Whereas, if you're hanging around with the Dalai Lama and he's talking, you probably want to increase that type of interaction as much as you can.
And so this – you know, the thesis of the book is basically humans don't particularly care how bad the truth is, but what they care about is that you're telling the truth.
So to give you an example, let's say my wife and I are about to go out to see a movie and have dinner and so on. And let's say she gets dressed and she asked me how the dress looks? And let's say I have a perspective that the dress doesn't look that great.
And so since I read the book, I changed my answers and I encourage to try this Arvind. (Laughter) That – when I'm asked by her, you know, how was the dress looks all this and that. I give an absolutely candid answer, even though I know that in the near term, it may lead to us missing the movie (Laughter) or the entire date getting cancel or various other negative effects.
But the long-term impact to that is, that she has a very high degree of trust that when I'm saying something to her, it is the truth.
And that long term has huge positive impact on both our relationship. So I would say that you know, in 2008 for example, our fund were down like 67% and you know, I very candidly communicate with my investors.
And obviously, first were they got the number which showed them what is going on, but I also clearly told them that it wasn't just the financial crisis that was causing these issues, that there were you know, we took zeros on some investments.
And those zeros were not entirely because there were financial crisis, although they were partially because of that, but a lot of it was my own mistakes.

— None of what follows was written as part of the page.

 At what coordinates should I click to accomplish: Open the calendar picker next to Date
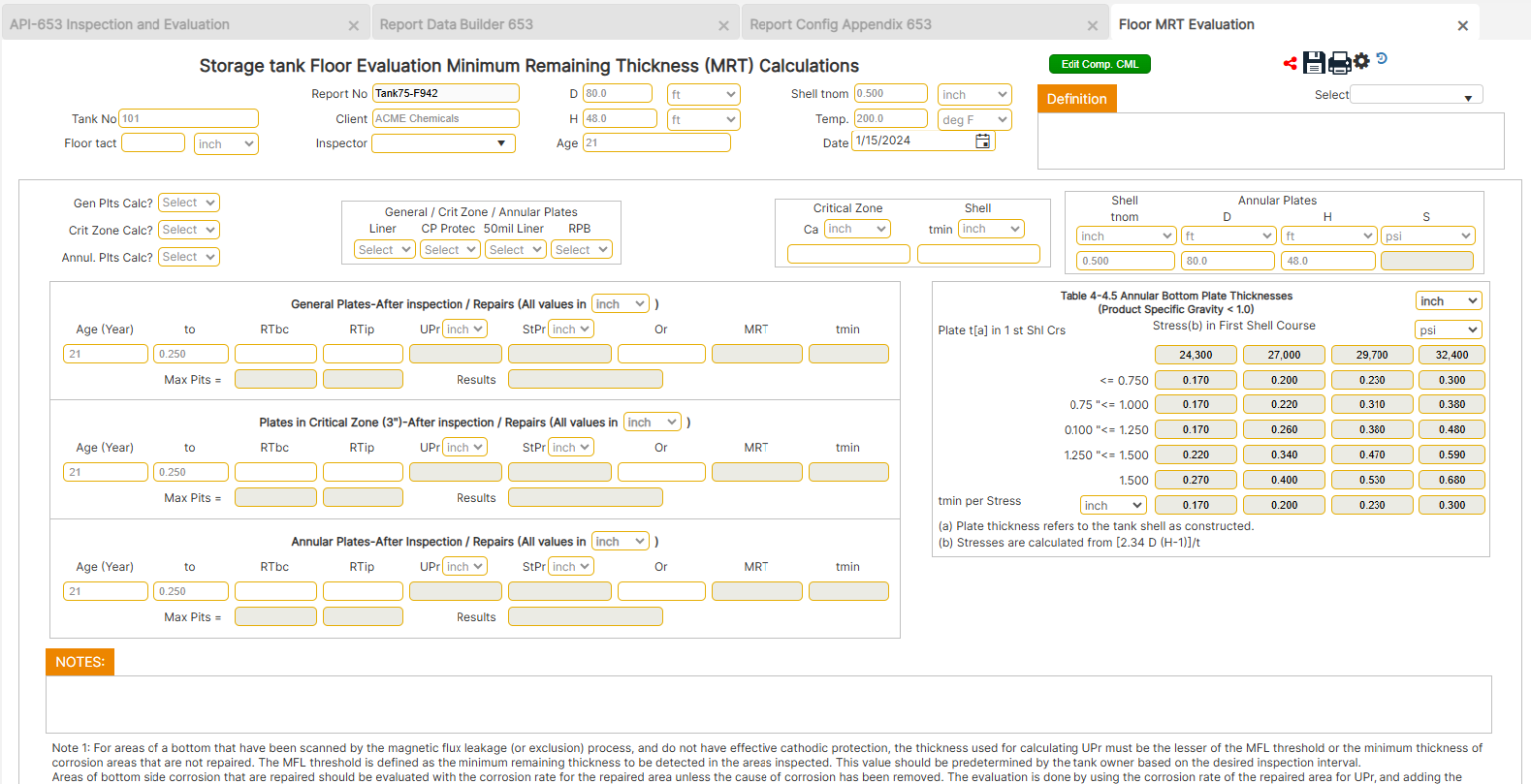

And you know quite frankly our withdrawals and redemption were pretty benign at that period. And you know, investors basically had trust and so I think that it takes a lifetime to build that trust.
It takes a lifetime to, you know, always say the truth.
But I would say that's a very important thing not to say the small lies, because the small lies add up and they erode trust. So as you go through your life, you know, when you run into situation where you have a choice between truth and diplomacy. You should choose the truth even if there's near term pain.
And if you repeatedly choose the truth, then long-term the payback are exponential.
And to some extent, I think that's exactly what Buffett does. You know, Buffett is all about candour, and he always starts with annual reports with the mistakes and with the bad news.
And he always tell his managers, give me the bad news first. And I think that's what – that's the way you want to live your life is you want to give people the bad news first. And you want to be candid about the values.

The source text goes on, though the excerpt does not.